Personagens
que em pouco mais de 20 páginas ganham vida própria, são movidas por vontades,
têm carne e osso, não sendo meras criações unidimensionais de um escritor que
lhes indica o caminho que vão percorrer. As personagens de Pamuk andam pelos
seus pés, e o escritor acompanha-as, registando os seus percursos, eternizando
na escrita as suas vidas. E é essa a magia de um conto no qual não acontece
nada de notável, mas que no pulsar dos pequenos momentos inscreve no leitor
impressões profundas.
Através
de Pamuk ficamos a conhecer a história de dois irmãos que, noutros tempos mais
simples, se entretinham a brincar com cromos de pessoas famosas que saíam nas
pastilhas elásticas.

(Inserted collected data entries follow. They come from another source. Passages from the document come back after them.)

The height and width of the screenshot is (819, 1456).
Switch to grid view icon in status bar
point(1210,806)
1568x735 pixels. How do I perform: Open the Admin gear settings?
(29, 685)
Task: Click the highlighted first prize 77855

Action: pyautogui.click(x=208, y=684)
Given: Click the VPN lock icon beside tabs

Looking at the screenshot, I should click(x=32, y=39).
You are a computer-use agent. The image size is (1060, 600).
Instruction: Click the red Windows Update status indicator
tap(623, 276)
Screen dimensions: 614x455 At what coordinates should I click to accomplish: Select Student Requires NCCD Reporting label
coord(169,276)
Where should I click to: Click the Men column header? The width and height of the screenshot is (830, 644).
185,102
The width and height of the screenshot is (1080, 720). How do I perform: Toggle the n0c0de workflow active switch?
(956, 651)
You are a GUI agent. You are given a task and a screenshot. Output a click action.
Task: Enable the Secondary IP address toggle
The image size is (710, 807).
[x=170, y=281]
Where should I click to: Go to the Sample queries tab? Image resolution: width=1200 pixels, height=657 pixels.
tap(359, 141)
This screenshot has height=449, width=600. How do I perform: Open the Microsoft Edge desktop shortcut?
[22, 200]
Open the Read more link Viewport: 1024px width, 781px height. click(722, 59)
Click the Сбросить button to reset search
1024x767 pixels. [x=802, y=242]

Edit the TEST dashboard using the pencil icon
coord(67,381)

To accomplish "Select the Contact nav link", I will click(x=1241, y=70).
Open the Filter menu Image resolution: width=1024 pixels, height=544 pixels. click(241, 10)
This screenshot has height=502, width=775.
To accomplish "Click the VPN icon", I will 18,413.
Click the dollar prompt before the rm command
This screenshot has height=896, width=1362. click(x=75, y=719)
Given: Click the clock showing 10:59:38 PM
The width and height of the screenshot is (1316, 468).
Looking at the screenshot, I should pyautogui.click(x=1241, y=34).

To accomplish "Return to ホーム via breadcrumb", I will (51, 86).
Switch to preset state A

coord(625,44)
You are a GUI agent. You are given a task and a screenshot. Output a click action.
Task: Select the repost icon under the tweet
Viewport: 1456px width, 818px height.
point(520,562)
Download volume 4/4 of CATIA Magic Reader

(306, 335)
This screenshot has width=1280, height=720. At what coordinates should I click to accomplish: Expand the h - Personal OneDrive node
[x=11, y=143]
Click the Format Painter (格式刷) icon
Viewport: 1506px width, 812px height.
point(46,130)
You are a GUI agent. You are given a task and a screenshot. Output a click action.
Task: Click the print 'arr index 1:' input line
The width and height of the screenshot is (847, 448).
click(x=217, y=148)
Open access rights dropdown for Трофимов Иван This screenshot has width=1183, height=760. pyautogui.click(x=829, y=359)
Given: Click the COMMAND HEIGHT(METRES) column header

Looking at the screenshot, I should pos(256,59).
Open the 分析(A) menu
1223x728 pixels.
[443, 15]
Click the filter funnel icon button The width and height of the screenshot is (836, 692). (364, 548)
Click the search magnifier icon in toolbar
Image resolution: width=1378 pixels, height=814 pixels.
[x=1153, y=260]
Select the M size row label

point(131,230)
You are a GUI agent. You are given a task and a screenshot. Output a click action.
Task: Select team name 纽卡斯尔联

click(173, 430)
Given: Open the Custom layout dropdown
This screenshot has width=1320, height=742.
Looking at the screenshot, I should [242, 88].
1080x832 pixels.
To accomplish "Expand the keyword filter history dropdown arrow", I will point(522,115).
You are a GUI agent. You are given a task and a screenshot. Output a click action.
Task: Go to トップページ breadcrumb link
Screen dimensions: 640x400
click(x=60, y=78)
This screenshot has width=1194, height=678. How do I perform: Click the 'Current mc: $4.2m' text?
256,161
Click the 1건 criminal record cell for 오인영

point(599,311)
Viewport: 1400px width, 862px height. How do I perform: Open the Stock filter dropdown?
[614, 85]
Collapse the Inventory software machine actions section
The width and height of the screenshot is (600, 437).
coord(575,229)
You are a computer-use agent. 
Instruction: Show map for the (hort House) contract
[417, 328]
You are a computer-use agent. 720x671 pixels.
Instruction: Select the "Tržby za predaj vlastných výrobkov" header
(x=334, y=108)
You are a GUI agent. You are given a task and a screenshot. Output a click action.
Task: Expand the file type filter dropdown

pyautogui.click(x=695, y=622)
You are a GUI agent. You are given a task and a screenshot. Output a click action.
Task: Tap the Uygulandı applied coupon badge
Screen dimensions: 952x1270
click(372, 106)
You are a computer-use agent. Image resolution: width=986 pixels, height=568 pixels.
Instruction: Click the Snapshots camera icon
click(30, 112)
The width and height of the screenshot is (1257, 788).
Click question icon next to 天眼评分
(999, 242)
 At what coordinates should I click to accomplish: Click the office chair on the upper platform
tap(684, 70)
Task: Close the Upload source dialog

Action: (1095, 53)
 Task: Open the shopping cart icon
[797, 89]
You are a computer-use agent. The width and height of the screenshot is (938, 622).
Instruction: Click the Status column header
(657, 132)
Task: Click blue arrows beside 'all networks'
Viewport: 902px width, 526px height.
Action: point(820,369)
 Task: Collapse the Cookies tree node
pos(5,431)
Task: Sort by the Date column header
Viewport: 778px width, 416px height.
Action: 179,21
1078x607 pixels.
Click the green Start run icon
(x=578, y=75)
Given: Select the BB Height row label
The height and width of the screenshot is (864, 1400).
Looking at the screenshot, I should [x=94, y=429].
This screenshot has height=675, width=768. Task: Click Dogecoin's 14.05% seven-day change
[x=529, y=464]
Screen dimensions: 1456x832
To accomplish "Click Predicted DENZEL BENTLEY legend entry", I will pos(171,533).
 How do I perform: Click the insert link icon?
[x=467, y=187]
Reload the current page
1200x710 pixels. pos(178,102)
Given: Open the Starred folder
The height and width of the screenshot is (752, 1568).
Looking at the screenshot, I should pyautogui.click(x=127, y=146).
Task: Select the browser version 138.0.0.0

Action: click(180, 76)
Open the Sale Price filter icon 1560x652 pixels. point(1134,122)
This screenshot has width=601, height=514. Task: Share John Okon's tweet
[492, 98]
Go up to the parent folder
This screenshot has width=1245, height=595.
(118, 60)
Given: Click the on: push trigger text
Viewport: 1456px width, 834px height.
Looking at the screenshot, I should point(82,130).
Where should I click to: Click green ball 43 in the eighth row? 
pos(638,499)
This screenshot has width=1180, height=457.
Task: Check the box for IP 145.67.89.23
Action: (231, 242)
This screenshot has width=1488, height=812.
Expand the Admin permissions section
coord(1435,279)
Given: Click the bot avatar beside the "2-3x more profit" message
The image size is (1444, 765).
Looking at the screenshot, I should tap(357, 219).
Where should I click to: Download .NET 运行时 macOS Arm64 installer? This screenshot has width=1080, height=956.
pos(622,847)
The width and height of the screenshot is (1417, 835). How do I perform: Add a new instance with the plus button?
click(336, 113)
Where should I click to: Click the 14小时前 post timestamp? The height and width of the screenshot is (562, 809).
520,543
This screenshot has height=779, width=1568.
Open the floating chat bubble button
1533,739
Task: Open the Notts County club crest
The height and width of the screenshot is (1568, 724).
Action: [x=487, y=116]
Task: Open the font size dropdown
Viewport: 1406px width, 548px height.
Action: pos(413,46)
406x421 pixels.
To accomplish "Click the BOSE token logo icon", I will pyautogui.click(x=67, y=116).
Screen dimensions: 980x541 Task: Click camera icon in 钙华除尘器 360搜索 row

Entre os jogos do “Cima ou Baixo”, que lhes permitiam ir
trocando cromos, há uma tragédia familiar que se vai discretamente
desenrolando: o pai das crianças parece ter abandonado a família. Ali, um dos
irmãos, pelos olhos de quem vemos a história, estando consciente da ausência
do pai, como criança que é, está mais preocupado em desafiar o irmão e completar a sua colecção de cromos. E enquanto a mãe sofre com a partida do
marido, Ali sofre com a perda dos seus cromos para o irmão.
Esta foi
a minha primeira leitura de Orhan Pamuk, Prémio Nobel da Literatura, e não
poderia ter ficado com uma melhor impressão. Mais do que procurar cenários
novos, Pamuk apresenta-nos o que nos é familiar, mas sobre um novo ponto de
vista. Sem grandes artifícios. Sem esforço para surpreender. Apenas partilhando vivências. Um autor a descobrir.